Bug #71995 | LDML collation size is limited | ||
---|---|---|---|
Submitted: | 10 Mar 2014 15:56 | Modified: | 31 Mar 2014 13:36 |
Reporter: | Александр Евстигнеев | Email Updates: | |
Status: | Closed | Impact on me: | |
Category: | MySQL Server: Charsets | Severity: | S2 (Serious) |
Version: | 5.5.36, 5.5.37 | OS: | Windows (Win7, 64 bit, FreeBSD 9.2) |
Assigned to: | Georgi Kodinov | CPU Architecture: | Any |
Tags: | charset, collation, LDML, utf8 |
[10 Mar 2014 15:56]
Александр Евстигнеев
[11 Mar 2014 8:52]
Hartmut Holzgraefe
It worked fine for me when I created "Unicode distinct case-insensitive" which is a pretty big one: http://www.skysql.com/blogs/hartmut/adding-case-insensitive-distinct-unicode-collation ftp://ftp.skysql.com/downloads/hartmut/utf8_distinct_ci.xml You may be running into one of these though: * Bug #65593 "parse errors in loadable UCA / LDML collations are silently ignored" http://bugs.mysql.com/bug.php?id=65593 * bug #68142 "UCA / LDML parser does not complain about invalid/unsupported backslash sequence" http://bugs.mysql.com/bug.php?id=68142 * bug #68143 "Validity of LDML collations is checked too late" http://bugs.mysql.com/bug.php?id=68143 * bug #68144 "Collation name missing from log messages about LDML definition problems" http://bugs.mysql.com/bug.php?id=68144
[11 Mar 2014 11:18]
Александр Евстигнеев
Looks like you are right, but need to do some additional testing. In case you are right, there is a mistake in my LDML data, which prevents it from parsing from some position. Is there any way to find and fix it? I've checked manually and found nothing...
[15 Mar 2014 11:49]
Александр Евстигнеев
UTF text file to define characters ordering
Attachment: utfsource.txt (text/plain), 475 bytes.
[15 Mar 2014 11:50]
Александр Евстигнеев
Ruleset, generated from UTF source file
Attachment: rules.txt (text/plain), 3.33 KiB.
[15 Mar 2014 12:00]
Александр Евстигнеев
Collation testing query
Attachment: test.sql (application/octet-stream, text), 19.99 KiB.
[15 Mar 2014 12:01]
Александр Евстигнеев
Ok, i've done some additional testings and research. 1) Your huge collation file from ftp://ftp.skysql.com/downloads/hartmut/utf8_distinct_ci.xml not working in version i've specified.

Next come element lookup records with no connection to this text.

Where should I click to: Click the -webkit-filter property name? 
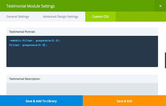click(21, 41)
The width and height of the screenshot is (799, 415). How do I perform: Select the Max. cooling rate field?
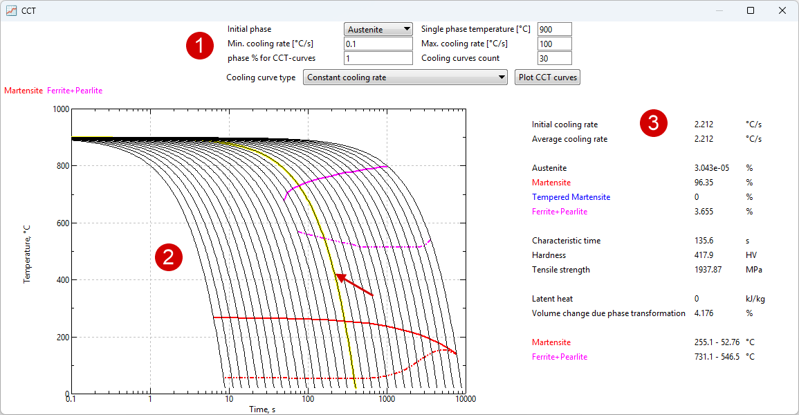click(x=554, y=44)
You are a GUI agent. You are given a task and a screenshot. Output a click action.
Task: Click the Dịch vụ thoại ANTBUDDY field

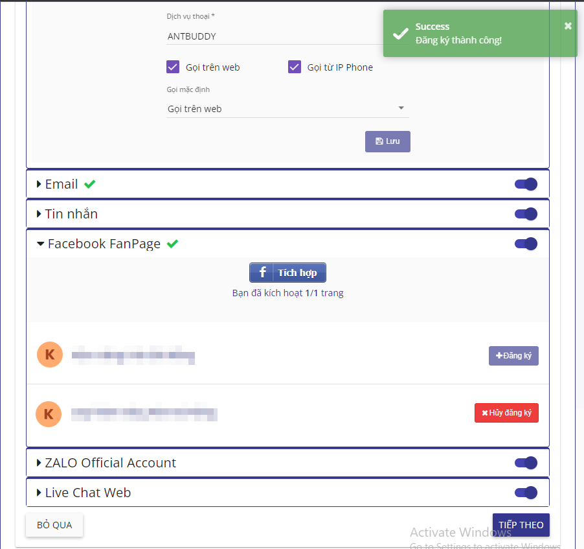click(x=275, y=36)
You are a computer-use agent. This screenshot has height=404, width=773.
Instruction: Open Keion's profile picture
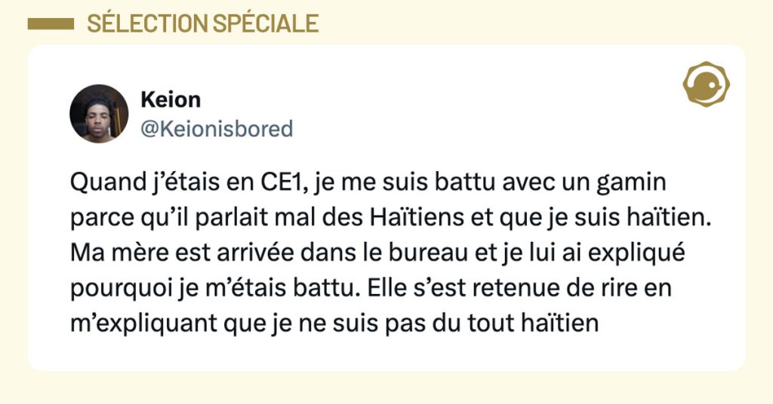click(x=99, y=114)
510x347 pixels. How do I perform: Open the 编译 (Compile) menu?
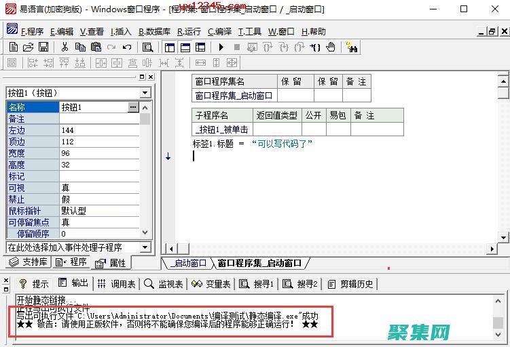(219, 31)
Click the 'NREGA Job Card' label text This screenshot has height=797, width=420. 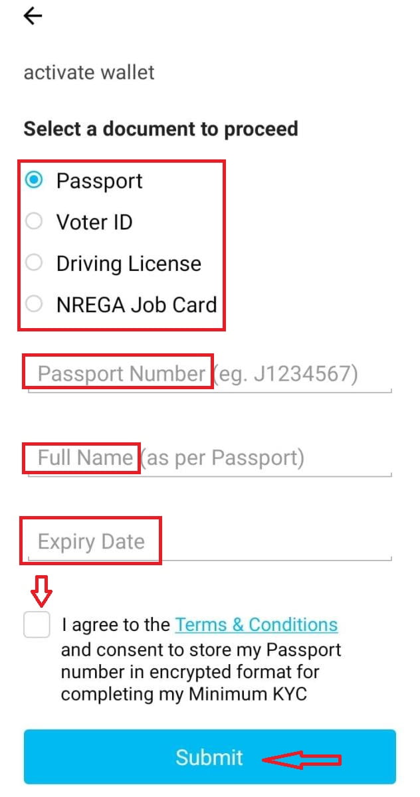(x=136, y=305)
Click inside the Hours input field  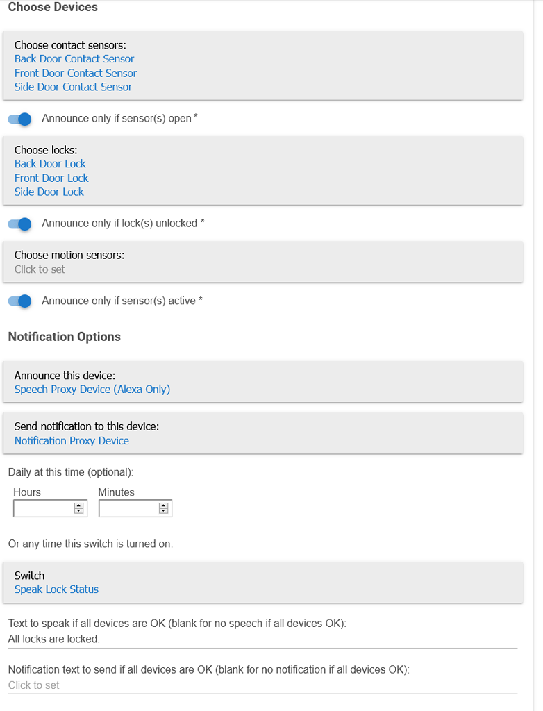pos(42,508)
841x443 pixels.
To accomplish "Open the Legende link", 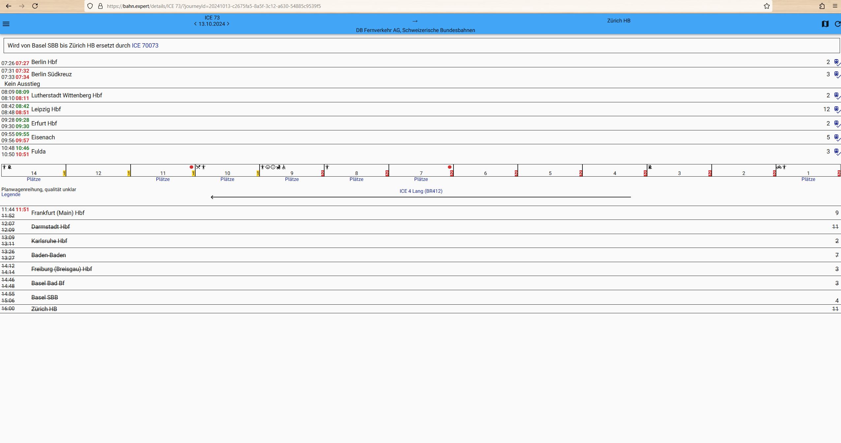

Tested on Windows 7 64-bits. Symptoms are the same. 2) I wrote a little script in Perl that converts file like: http://bugs.mysql.com/file.php?id=21172&bug_id=71995 To the rules for collation files. Here is what i've got: http://bugs.mysql.com/file.php?id=21173&bug_id=71995 (in my case collation named utf_test_ci and have id = 253) So it's pretty correct and there are no human mistakes. Also i've wrote a script, that generates a test query from the same file: http://bugs.mysql.com/file.php?id=21174&bug_id=71995 What we have: It seems that only first 96 rules are working fine. Others are ignored. If you comment few 20 rules without breaking format, you'll see that next 20 rules will start working. So now i'm really sure about kinda buffering problem or rules number limit.
[15 Mar 2014 12:32]
Александр Евстигнеев
Tested this collation section with mySQL 5.6.16 - Works great, so it's defenitely a problem of 5.5.36
[15 Mar 2014 12:34]
Александр Евстигнеев
Ocassionaly changed version and OSes of original ticket. Sorry.
[17 Mar 2014 20:14]
Sveta Smirnova
Thank you for the report. Verified as described. Version 5.6 is not affected.